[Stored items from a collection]
----------------

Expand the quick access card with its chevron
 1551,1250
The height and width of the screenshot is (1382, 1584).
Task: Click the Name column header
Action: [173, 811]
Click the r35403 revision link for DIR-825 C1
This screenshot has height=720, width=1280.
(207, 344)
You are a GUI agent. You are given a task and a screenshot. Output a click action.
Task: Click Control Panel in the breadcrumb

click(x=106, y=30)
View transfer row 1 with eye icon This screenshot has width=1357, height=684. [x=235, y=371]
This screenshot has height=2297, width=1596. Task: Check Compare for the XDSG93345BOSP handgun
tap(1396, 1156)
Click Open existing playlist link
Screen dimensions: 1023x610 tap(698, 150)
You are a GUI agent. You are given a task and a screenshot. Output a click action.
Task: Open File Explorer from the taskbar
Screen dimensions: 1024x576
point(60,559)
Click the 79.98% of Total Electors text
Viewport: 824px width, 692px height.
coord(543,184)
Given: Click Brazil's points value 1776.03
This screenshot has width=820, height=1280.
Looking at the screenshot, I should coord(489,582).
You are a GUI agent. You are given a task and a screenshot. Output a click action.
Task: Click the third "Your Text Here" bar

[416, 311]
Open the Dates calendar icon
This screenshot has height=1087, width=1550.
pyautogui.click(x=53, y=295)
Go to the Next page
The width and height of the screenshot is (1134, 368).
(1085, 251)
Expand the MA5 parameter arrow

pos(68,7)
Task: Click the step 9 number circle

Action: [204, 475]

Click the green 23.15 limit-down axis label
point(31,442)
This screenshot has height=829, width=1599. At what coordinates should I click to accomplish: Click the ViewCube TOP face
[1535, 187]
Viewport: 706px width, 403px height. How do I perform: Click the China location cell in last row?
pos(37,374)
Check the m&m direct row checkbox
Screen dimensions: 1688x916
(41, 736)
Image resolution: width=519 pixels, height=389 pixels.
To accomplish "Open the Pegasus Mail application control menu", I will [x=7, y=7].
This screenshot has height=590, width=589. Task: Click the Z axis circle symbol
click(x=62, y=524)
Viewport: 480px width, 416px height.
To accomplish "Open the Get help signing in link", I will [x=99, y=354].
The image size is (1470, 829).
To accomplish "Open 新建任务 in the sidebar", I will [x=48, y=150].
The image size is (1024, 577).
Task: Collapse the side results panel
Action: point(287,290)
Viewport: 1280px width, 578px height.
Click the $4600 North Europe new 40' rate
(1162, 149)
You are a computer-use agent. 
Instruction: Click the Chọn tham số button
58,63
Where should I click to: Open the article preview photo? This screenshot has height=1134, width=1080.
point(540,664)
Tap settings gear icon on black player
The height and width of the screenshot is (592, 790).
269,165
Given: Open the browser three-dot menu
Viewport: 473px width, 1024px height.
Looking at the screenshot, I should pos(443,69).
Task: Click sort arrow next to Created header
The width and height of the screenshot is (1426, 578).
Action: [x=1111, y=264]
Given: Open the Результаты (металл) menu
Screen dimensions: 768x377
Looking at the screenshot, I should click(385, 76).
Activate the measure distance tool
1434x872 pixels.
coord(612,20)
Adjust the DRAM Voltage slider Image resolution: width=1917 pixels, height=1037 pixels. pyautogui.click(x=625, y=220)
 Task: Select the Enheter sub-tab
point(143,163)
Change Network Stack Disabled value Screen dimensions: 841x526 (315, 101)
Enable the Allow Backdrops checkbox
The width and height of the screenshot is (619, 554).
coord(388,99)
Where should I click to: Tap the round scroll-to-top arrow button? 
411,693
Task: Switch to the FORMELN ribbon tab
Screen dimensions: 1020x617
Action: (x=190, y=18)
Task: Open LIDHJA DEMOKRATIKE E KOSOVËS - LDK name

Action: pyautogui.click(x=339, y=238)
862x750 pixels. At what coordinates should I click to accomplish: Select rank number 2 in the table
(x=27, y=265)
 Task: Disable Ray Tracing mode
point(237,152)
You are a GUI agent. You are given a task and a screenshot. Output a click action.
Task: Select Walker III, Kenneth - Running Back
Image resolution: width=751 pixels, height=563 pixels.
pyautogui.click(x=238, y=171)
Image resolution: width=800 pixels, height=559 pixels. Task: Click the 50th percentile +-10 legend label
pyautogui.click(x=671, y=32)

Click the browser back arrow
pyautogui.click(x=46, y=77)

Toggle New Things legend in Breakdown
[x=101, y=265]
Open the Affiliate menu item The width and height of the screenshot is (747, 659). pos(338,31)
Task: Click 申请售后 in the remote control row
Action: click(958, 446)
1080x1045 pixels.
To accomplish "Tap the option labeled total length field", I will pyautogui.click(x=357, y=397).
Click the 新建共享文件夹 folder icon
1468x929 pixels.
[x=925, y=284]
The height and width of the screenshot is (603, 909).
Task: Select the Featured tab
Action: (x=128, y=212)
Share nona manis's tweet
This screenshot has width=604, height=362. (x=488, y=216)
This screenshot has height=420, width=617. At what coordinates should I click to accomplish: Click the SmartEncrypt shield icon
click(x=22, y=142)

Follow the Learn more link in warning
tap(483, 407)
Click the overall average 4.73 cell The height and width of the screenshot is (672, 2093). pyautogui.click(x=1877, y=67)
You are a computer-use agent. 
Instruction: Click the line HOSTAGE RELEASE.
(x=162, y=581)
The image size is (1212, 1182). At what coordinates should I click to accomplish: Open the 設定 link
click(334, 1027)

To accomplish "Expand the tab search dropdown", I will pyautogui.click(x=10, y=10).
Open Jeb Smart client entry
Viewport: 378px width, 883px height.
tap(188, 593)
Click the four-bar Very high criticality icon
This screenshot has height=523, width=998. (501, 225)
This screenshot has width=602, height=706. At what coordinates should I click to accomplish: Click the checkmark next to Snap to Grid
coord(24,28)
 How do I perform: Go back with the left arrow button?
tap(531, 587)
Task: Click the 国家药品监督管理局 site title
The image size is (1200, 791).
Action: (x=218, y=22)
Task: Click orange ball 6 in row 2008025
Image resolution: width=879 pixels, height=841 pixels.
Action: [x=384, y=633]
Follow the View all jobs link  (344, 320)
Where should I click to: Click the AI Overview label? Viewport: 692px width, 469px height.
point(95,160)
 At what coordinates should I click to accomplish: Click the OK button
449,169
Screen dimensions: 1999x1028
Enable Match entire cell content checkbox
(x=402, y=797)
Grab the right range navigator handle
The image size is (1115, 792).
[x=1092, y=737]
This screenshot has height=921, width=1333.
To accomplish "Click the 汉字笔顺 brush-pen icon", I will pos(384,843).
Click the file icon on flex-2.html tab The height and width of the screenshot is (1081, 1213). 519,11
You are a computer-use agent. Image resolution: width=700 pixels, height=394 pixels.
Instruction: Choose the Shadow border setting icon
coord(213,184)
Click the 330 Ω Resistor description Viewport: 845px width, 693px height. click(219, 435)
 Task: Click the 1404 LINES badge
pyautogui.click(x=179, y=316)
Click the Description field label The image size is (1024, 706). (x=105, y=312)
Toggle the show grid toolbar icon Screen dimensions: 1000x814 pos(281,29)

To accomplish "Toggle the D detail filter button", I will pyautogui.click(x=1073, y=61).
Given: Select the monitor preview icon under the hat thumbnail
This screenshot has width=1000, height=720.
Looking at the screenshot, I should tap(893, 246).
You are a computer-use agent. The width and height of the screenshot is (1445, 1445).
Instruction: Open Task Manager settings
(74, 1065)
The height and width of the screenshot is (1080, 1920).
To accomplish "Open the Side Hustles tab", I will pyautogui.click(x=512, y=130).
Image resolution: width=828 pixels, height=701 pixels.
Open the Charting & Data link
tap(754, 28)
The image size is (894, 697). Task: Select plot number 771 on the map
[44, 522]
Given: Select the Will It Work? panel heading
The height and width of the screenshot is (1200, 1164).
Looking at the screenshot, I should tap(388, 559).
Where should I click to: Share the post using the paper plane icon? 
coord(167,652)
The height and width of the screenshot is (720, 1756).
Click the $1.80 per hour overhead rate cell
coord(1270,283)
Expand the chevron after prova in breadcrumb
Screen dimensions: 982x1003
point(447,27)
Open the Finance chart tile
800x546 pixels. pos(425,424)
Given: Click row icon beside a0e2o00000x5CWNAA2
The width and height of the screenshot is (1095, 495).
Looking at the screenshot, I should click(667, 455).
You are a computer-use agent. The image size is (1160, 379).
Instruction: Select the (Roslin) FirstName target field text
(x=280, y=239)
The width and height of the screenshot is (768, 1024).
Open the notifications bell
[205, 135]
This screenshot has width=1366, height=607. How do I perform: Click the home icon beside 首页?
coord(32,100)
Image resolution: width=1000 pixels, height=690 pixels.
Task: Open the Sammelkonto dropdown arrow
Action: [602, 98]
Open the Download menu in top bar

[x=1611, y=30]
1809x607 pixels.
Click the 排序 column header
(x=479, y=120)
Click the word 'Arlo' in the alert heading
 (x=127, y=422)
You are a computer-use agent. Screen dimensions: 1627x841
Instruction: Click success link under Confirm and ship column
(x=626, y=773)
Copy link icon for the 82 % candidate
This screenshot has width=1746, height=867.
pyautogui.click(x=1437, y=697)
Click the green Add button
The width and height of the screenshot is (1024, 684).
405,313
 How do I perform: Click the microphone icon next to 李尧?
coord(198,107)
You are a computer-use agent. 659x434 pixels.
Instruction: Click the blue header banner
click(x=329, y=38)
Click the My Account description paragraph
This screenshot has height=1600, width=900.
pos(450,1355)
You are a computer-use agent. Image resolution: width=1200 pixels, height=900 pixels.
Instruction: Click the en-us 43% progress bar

----------------

* [REQUIREMENT] Lines that hold "value" are the ones to copy, so pick each out from the data.

* [ANSWER SECTION]
Given: Click Brazil's points value 1776.03
Change Network Stack Disabled value Screen dimensions: 841x526 (315, 101)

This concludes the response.